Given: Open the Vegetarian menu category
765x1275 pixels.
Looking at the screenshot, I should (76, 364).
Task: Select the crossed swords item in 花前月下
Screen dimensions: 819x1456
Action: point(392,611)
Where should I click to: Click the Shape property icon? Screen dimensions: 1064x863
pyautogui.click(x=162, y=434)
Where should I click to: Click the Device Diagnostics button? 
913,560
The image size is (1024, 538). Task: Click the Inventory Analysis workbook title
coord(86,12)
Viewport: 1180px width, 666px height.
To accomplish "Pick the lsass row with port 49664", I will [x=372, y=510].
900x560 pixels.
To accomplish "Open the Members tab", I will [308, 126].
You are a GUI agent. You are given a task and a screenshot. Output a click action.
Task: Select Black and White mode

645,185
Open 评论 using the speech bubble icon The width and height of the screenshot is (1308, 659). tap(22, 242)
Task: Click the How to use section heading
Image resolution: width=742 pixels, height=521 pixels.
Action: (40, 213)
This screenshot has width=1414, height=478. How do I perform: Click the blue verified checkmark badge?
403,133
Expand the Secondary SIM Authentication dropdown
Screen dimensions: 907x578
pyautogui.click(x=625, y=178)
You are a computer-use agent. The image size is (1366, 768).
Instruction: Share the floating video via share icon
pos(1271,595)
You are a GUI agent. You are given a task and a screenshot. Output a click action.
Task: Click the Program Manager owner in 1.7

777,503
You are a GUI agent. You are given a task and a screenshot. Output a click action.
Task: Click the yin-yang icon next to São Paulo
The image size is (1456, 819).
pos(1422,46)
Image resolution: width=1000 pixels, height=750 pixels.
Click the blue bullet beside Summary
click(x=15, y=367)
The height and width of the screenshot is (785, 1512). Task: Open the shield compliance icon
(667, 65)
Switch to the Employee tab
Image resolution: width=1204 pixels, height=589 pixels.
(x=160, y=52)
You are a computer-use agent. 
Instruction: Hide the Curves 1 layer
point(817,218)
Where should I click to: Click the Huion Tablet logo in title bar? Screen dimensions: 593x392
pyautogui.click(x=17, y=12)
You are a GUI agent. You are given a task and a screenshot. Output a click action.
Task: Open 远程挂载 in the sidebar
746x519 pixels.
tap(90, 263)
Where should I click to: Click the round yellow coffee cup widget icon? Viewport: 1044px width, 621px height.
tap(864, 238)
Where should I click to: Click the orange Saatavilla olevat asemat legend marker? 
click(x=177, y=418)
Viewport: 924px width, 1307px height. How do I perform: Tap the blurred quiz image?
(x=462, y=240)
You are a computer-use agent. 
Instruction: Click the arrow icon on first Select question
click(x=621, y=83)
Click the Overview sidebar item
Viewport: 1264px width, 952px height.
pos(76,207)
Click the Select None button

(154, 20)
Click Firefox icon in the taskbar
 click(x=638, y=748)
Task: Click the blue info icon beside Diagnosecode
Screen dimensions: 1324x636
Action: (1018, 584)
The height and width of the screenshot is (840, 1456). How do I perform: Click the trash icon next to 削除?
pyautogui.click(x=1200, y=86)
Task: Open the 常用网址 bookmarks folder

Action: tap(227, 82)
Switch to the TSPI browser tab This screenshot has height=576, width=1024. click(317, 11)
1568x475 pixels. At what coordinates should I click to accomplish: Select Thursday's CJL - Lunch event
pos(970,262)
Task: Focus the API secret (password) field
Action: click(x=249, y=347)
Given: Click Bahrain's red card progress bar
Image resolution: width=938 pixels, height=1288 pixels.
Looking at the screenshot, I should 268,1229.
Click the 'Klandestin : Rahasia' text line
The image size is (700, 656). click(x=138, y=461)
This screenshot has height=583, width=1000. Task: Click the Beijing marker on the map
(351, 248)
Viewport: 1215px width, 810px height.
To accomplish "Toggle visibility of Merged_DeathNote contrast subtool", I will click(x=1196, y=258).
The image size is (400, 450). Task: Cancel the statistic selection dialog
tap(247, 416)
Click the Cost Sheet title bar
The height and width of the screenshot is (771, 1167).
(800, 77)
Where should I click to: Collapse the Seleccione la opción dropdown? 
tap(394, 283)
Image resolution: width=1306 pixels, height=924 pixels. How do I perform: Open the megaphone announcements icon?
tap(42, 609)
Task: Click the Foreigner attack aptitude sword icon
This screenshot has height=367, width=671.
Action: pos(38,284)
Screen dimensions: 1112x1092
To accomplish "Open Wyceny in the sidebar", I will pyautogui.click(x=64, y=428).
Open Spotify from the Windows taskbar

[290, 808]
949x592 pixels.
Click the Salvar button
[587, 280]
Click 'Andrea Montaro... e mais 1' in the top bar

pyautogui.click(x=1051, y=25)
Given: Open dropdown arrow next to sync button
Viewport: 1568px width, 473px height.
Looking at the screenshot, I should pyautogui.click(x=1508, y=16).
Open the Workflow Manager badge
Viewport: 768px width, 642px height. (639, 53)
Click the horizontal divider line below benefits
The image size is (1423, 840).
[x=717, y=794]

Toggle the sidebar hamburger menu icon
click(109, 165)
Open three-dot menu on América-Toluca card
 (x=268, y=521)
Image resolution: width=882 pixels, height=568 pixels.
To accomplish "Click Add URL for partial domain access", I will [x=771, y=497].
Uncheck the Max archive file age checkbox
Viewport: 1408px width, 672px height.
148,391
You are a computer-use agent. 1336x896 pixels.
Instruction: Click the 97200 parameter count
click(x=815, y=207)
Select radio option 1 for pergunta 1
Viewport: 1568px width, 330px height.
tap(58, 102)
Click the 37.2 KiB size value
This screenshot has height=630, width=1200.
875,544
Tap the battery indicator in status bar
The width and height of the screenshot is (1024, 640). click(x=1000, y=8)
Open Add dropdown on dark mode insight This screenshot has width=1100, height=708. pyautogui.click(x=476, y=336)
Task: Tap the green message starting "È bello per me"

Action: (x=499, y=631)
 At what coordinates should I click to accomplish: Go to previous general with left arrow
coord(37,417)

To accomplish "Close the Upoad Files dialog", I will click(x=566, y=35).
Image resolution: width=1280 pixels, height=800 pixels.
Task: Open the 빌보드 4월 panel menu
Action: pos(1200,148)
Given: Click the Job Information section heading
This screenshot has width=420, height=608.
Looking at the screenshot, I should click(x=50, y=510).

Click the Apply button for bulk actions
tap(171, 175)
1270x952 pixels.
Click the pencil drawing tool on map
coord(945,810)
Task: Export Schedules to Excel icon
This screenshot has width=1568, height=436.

◇ ◇ ◇ ◇ ◇ ◇ ◇

Rewrite all of the records, switching every "Screen dimensions" to "Screen size" and leaving everything else unchanged.

Given: Open the Vegetarian menu category
765x1275 pixels.
Looking at the screenshot, I should (76, 364).
Task: Select the crossed swords item in 花前月下
Screen size: 819x1456
Action: point(392,611)
Where should I click to: Click the Shape property icon? Screen size: 1064x863
pyautogui.click(x=162, y=434)
Where should I click to: Click the Device Diagnostics button? 
913,560
The image size is (1024, 538). Task: Click the Inventory Analysis workbook title
coord(86,12)
Viewport: 1180px width, 666px height.
To accomplish "Pick the lsass row with port 49664", I will [x=372, y=510].
900x560 pixels.
To accomplish "Open the Members tab", I will [308, 126].
You are a GUI agent. You are given a task and a screenshot. Output a click action.
Task: Select Black and White mode

645,185
Open 评论 using the speech bubble icon The width and height of the screenshot is (1308, 659). tap(22, 242)
Task: Click the How to use section heading
Image resolution: width=742 pixels, height=521 pixels.
Action: (40, 213)
This screenshot has width=1414, height=478. How do I perform: Click the blue verified checkmark badge?
403,133
Expand the Secondary SIM Authentication dropdown
Screen size: 907x578
pyautogui.click(x=625, y=178)
You are a computer-use agent. The image size is (1366, 768).
Instruction: Share the floating video via share icon
pos(1271,595)
You are a GUI agent. You are given a task and a screenshot. Output a click action.
Task: Click the Program Manager owner in 1.7

777,503
You are a GUI agent. You are given a task and a screenshot. Output a click action.
Task: Click the yin-yang icon next to São Paulo
The image size is (1456, 819).
pos(1422,46)
Image resolution: width=1000 pixels, height=750 pixels.
Click the blue bullet beside Summary
click(x=15, y=367)
The height and width of the screenshot is (785, 1512). Task: Open the shield compliance icon
(667, 65)
Switch to the Employee tab
Image resolution: width=1204 pixels, height=589 pixels.
(x=160, y=52)
You are a computer-use agent. 
Instruction: Hide the Curves 1 layer
point(817,218)
Where should I click to: Click the Huion Tablet logo in title bar? Screen size: 593x392
pyautogui.click(x=17, y=12)
You are a GUI agent. You are given a task and a screenshot. Output a click action.
Task: Open 远程挂载 in the sidebar
746x519 pixels.
tap(90, 263)
Where should I click to: Click the round yellow coffee cup widget icon? Viewport: 1044px width, 621px height.
tap(864, 238)
Where should I click to: Click the orange Saatavilla olevat asemat legend marker? 
click(x=177, y=418)
Viewport: 924px width, 1307px height. How do I perform: Tap the blurred quiz image?
(x=462, y=240)
You are a computer-use agent. 
Instruction: Click the arrow icon on first Select question
click(x=621, y=83)
Click the Overview sidebar item
Viewport: 1264px width, 952px height.
pos(76,207)
Click the Select None button

(154, 20)
Click Firefox icon in the taskbar
 click(x=638, y=748)
Task: Click the blue info icon beside Diagnosecode
Screen size: 1324x636
Action: (1018, 584)
The height and width of the screenshot is (840, 1456). How do I perform: Click the trash icon next to 削除?
pyautogui.click(x=1200, y=86)
Task: Open the 常用网址 bookmarks folder

Action: tap(227, 82)
Switch to the TSPI browser tab This screenshot has height=576, width=1024. click(317, 11)
1568x475 pixels. At what coordinates should I click to accomplish: Select Thursday's CJL - Lunch event
pos(970,262)
Task: Focus the API secret (password) field
Action: click(x=249, y=347)
Given: Click Bahrain's red card progress bar
Image resolution: width=938 pixels, height=1288 pixels.
Looking at the screenshot, I should 268,1229.
Click the 'Klandestin : Rahasia' text line
The image size is (700, 656). click(x=138, y=461)
This screenshot has height=583, width=1000. Task: Click the Beijing marker on the map
(351, 248)
Viewport: 1215px width, 810px height.
To accomplish "Toggle visibility of Merged_DeathNote contrast subtool", I will click(x=1196, y=258).
The image size is (400, 450). Task: Cancel the statistic selection dialog
tap(247, 416)
Click the Cost Sheet title bar
The height and width of the screenshot is (771, 1167).
(800, 77)
Where should I click to: Collapse the Seleccione la opción dropdown? 
tap(394, 283)
Image resolution: width=1306 pixels, height=924 pixels. How do I perform: Open the megaphone announcements icon?
tap(42, 609)
Task: Click the Foreigner attack aptitude sword icon
This screenshot has height=367, width=671.
Action: pos(38,284)
Screen size: 1112x1092
To accomplish "Open Wyceny in the sidebar", I will pyautogui.click(x=64, y=428).
Open Spotify from the Windows taskbar

[290, 808]
949x592 pixels.
Click the Salvar button
[587, 280]
Click 'Andrea Montaro... e mais 1' in the top bar

pyautogui.click(x=1051, y=25)
Given: Open dropdown arrow next to sync button
Viewport: 1568px width, 473px height.
Looking at the screenshot, I should pyautogui.click(x=1508, y=16).
Open the Workflow Manager badge
Viewport: 768px width, 642px height. (639, 53)
Click the horizontal divider line below benefits
The image size is (1423, 840).
[x=717, y=794]

Toggle the sidebar hamburger menu icon
click(109, 165)
Open three-dot menu on América-Toluca card
 (x=268, y=521)
Image resolution: width=882 pixels, height=568 pixels.
To accomplish "Click Add URL for partial domain access", I will [x=771, y=497].
Uncheck the Max archive file age checkbox
Viewport: 1408px width, 672px height.
148,391
You are a computer-use agent. 1336x896 pixels.
Instruction: Click the 97200 parameter count
click(x=815, y=207)
Select radio option 1 for pergunta 1
Viewport: 1568px width, 330px height.
tap(58, 102)
Click the 37.2 KiB size value
This screenshot has height=630, width=1200.
875,544
Tap the battery indicator in status bar
The width and height of the screenshot is (1024, 640). click(x=1000, y=8)
Open Add dropdown on dark mode insight This screenshot has width=1100, height=708. pyautogui.click(x=476, y=336)
Task: Tap the green message starting "È bello per me"

Action: (x=499, y=631)
 At what coordinates should I click to accomplish: Go to previous general with left arrow
coord(37,417)

To accomplish "Close the Upoad Files dialog", I will click(x=566, y=35).
Image resolution: width=1280 pixels, height=800 pixels.
Task: Open the 빌보드 4월 panel menu
Action: pos(1200,148)
Given: Click the Job Information section heading
This screenshot has width=420, height=608.
Looking at the screenshot, I should click(x=50, y=510).

Click the Apply button for bulk actions
tap(171, 175)
1270x952 pixels.
Click the pencil drawing tool on map
coord(945,810)
Task: Export Schedules to Excel icon
This screenshot has width=1568, height=436.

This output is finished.